Canning. The modern way of processing it for long-term storage is the sterilization of the drink by hot filling. The juice is poured into a saucepan, sugar and citric acid are added, boiled until the foam subsides, filtered through 4 layers of gauze into steamed glass jars. Cover with lids and turn upside down on a horizontal surface. Top wrapped with a warm blanket and left to cool completely.

Glassware preparation. The jars are washed with hot water and set aside for a while to drain the water. The water is drained. The container is placed in an oven preheated to 80 ° C. Banks are kept at this temperature for 20-30 minutes. Take out the jars carefully so as not to get burned.

The lids are washed, laid in a saucepan, poured with water and boiled for 5-10 minutes.

Recipe: 100 g of sugar and 2.5 g of citric acid are added to 1 liter of drink. Citric acid can be replaced with slices of fresh lemon.


Birch sap lends itself well to blending. A mint flavored drink can be made by adding 1-2 mints to a jar before bottling.

Blending with dried fruits and rose hips. Pre-washed dried fruits or rose hips are boiled in birch sap until softened. The bath is filtered. 1/3 of the blend and 2/3 of birch sap with sugar and citric acid are poured into each jar. In this case, the recipe for laying the ingredients is as follows: 125 g of sugar and 5 g of citric acid are added to 1 liter of the drink.

Increase the amount of sugar and citric acid, since the blend is not sweetened and acidified in advance.

You can blend the prepared birch drink with cumin, chokeberry, apple and pear juice. It acquires an interesting taste, a beautiful amber color, and its useful properties improve.

The beginning of spring for those who are fans of birch sap is associated with the collection of this product. You need to have time to collect the juice while the birch is still young and the first leaves have just blossomed on it. Birch gives a lot of juice, which can be stored in the refrigerator for no more than 48 hours.

Possible home storage options

  • Storage in the freezer - this method can only be used if the freezer has the "quick freeze" function, since the usual freezing is too long and affects the composition of the product;
  • Canning is the most common method that can be used during other winter preparations;
  • Evaporation - gives a product at the output, which must be diluted with water, it is also worth considering that during evaporation, the volume of juice decreases by 25%;
  • Preparation of drinks - drinks based on birch water are subject to long-term storage, plus additional components in the composition enhance the usefulness of the main ingredient on the basis of which drinks are made.

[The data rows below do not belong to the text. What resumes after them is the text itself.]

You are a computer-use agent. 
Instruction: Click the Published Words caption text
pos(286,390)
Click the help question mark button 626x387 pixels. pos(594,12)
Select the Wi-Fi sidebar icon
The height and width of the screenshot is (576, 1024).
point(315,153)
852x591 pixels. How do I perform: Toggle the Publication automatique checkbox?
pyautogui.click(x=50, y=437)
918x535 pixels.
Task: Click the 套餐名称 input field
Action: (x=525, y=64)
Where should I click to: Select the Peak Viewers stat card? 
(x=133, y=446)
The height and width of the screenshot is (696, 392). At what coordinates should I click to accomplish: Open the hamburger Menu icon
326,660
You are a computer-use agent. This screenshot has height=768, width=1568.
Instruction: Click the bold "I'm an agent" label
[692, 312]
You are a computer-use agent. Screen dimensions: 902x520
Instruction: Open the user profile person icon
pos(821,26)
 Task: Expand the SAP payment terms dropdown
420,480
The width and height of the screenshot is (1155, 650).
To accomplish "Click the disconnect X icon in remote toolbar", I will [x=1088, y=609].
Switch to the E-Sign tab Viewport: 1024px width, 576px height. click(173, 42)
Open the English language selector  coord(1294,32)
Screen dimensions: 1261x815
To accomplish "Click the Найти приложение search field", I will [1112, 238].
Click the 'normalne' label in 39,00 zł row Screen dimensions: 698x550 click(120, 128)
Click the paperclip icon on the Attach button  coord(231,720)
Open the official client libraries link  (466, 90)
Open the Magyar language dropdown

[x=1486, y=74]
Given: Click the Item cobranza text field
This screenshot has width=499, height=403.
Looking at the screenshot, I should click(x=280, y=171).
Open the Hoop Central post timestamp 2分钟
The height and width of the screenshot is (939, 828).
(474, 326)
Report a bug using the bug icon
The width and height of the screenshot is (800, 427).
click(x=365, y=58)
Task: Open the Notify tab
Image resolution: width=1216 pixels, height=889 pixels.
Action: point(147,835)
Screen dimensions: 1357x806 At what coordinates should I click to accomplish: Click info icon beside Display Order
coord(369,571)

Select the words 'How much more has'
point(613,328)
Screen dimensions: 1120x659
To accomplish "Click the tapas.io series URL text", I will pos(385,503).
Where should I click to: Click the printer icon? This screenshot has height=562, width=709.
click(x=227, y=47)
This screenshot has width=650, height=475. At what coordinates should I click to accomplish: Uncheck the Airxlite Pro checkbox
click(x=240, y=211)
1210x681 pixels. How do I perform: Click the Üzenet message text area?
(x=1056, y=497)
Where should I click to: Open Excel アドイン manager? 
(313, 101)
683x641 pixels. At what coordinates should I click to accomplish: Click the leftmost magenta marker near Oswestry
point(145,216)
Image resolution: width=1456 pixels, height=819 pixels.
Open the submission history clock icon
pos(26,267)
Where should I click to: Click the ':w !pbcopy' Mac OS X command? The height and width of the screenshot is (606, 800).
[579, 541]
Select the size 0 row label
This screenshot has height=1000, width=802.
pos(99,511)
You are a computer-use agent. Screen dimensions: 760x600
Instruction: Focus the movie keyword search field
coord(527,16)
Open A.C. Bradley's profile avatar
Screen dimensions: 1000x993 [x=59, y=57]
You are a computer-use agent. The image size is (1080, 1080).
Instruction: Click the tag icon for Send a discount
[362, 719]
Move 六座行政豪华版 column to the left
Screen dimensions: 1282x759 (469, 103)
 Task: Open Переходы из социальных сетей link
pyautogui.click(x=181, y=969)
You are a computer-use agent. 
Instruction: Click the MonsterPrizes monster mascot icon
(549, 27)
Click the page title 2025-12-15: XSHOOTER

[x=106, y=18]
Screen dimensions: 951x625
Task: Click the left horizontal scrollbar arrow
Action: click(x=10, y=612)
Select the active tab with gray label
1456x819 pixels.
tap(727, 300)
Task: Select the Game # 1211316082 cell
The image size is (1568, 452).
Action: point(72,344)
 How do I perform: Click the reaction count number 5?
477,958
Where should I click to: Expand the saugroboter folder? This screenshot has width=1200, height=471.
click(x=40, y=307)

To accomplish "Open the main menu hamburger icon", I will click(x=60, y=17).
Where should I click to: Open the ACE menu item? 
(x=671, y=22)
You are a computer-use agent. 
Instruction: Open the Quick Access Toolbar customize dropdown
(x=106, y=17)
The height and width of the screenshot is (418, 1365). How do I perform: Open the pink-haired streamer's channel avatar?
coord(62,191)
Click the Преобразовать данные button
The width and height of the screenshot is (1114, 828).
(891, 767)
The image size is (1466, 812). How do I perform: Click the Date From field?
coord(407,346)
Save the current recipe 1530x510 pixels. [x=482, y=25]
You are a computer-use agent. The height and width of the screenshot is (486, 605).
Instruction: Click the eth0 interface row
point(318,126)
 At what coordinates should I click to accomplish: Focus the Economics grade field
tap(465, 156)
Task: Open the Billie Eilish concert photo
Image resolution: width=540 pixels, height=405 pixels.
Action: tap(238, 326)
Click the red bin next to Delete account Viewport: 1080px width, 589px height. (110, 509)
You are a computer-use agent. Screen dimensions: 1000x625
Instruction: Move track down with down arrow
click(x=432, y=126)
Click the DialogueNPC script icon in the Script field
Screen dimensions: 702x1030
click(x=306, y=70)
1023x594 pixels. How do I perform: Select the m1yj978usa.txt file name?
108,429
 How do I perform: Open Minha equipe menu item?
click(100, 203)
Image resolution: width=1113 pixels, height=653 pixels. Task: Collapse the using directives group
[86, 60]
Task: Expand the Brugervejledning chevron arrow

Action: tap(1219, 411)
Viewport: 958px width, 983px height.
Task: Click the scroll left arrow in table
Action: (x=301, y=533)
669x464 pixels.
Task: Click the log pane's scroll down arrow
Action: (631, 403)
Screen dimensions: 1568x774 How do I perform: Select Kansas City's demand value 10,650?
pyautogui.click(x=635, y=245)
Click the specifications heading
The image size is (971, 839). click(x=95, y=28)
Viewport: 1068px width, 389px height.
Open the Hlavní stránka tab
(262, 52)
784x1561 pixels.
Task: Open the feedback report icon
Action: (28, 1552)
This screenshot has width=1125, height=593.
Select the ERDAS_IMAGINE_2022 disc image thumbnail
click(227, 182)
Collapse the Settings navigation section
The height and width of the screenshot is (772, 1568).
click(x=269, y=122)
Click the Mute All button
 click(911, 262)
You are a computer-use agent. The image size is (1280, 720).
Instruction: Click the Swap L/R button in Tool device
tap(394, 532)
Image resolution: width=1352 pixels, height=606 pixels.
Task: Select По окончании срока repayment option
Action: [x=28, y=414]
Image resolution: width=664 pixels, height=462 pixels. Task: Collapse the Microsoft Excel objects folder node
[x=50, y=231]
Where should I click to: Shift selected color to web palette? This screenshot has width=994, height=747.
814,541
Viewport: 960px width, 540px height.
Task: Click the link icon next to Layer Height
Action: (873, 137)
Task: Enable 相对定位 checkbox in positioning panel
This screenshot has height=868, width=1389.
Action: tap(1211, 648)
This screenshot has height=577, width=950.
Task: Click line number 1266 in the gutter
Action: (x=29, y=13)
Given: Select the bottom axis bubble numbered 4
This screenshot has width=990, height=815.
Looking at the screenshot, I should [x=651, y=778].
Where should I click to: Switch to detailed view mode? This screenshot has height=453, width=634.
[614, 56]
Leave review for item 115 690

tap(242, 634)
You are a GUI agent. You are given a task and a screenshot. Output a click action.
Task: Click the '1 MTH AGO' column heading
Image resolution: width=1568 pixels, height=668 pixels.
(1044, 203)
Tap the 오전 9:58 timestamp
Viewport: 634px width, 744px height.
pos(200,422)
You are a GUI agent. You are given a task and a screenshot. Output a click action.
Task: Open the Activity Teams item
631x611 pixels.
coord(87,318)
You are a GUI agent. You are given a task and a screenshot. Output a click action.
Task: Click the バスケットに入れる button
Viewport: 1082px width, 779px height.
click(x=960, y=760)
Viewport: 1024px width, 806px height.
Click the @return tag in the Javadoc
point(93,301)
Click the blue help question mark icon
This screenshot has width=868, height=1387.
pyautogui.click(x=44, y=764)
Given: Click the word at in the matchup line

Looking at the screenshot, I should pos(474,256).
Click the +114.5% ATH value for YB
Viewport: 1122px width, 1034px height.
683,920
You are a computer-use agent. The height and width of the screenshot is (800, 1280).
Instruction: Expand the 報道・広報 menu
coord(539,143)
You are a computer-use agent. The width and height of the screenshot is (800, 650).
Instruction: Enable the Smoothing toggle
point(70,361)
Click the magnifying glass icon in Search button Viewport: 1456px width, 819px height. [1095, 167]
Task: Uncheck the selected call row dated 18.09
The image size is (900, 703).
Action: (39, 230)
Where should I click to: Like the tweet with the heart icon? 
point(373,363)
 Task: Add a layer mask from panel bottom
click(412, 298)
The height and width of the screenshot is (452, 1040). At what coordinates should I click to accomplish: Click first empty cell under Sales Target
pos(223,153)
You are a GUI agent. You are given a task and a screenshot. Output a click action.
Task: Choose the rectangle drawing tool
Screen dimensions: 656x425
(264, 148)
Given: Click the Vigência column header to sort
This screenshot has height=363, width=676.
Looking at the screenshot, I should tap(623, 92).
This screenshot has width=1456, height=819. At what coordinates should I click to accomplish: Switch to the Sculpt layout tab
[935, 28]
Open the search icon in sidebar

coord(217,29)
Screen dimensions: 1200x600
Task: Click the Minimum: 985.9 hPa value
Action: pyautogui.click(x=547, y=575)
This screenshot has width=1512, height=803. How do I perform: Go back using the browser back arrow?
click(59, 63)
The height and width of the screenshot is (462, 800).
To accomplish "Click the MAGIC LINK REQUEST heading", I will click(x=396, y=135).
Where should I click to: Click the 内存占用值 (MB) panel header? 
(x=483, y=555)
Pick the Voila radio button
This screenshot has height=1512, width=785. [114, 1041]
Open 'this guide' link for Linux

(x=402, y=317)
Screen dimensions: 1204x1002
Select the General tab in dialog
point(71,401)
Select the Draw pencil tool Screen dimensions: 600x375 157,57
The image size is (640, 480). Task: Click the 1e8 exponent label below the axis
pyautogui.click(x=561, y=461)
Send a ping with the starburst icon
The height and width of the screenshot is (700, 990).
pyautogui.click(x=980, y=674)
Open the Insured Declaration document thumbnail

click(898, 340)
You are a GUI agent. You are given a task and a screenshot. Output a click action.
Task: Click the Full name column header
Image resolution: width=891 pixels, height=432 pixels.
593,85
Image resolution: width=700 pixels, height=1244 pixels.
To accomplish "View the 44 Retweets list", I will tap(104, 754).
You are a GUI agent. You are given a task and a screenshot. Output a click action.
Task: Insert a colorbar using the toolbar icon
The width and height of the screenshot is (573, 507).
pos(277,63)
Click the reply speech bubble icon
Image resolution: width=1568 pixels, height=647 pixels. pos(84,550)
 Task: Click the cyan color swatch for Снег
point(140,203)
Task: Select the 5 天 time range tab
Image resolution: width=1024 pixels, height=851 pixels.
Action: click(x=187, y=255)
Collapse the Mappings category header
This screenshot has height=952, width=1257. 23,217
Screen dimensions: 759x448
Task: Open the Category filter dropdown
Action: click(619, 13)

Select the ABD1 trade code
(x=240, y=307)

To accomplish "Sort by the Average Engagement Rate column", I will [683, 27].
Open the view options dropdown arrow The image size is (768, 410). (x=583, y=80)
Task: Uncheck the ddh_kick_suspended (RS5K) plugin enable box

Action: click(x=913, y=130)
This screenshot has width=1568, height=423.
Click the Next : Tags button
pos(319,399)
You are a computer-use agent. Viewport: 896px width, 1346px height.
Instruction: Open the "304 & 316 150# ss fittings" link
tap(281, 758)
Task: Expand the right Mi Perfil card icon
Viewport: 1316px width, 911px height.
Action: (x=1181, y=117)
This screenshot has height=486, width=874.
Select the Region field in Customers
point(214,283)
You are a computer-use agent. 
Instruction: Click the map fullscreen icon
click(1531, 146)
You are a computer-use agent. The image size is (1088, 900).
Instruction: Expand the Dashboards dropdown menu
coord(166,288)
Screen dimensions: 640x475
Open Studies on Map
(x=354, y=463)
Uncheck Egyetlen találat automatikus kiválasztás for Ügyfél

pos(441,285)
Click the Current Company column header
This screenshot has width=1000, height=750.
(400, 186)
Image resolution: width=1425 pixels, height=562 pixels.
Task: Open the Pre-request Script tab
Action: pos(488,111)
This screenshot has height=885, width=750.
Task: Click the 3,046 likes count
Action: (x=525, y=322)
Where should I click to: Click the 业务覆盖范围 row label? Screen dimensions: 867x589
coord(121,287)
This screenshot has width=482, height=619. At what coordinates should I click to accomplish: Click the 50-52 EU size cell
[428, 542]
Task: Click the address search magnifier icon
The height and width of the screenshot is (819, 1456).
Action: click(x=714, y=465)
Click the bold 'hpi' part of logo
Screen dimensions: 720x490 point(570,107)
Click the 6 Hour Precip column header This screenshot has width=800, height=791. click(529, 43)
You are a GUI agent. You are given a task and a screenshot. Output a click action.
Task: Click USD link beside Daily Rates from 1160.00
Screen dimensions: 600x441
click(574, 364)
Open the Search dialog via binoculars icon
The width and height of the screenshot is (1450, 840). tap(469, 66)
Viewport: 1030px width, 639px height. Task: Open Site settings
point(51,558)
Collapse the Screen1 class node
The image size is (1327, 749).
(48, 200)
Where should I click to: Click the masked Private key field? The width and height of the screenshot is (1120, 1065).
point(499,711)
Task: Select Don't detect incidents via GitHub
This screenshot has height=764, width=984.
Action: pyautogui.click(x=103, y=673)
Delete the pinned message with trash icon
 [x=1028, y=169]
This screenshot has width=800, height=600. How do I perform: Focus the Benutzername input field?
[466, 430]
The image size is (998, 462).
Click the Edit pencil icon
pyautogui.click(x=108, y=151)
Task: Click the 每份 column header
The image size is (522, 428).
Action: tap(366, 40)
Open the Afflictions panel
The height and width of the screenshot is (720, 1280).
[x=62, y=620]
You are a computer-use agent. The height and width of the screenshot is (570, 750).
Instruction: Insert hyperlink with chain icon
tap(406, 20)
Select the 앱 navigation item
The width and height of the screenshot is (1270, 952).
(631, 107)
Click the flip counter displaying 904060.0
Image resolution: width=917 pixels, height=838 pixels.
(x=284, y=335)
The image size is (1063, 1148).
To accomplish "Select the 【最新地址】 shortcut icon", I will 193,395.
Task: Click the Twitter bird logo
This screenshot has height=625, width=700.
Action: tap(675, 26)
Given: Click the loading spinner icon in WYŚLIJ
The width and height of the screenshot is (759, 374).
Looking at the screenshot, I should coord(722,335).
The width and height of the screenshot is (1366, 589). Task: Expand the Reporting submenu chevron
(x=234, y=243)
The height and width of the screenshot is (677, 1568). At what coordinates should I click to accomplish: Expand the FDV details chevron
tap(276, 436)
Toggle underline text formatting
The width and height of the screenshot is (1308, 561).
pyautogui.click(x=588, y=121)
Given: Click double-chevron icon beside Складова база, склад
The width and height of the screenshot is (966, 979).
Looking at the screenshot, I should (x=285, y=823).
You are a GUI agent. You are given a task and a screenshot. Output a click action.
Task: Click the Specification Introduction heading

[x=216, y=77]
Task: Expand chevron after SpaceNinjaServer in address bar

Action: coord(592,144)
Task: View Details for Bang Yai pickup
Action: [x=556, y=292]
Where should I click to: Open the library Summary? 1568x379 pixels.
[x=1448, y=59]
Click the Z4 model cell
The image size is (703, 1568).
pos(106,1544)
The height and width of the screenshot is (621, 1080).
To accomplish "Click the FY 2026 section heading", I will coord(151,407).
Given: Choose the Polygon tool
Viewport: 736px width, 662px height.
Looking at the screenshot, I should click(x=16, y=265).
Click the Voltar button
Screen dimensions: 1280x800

Which of the ways to store birch sap at home is decided on an individual basis, depending on the possibilities, the availability of free time and personal taste preferences.

How to freeze juice

Raw materials should be poured into food containers (you need to use just such containers, it is not recommended to use bags for freezing) small portions up to 300 milliliters. The fact is that when defrosted, birch sap can also be stored in the refrigerator for up to two days, so it is not advisable to freeze raw materials in whole liters.

After spilling the juice, it must be put immediately in the freezer and turn on the quick freeze mode.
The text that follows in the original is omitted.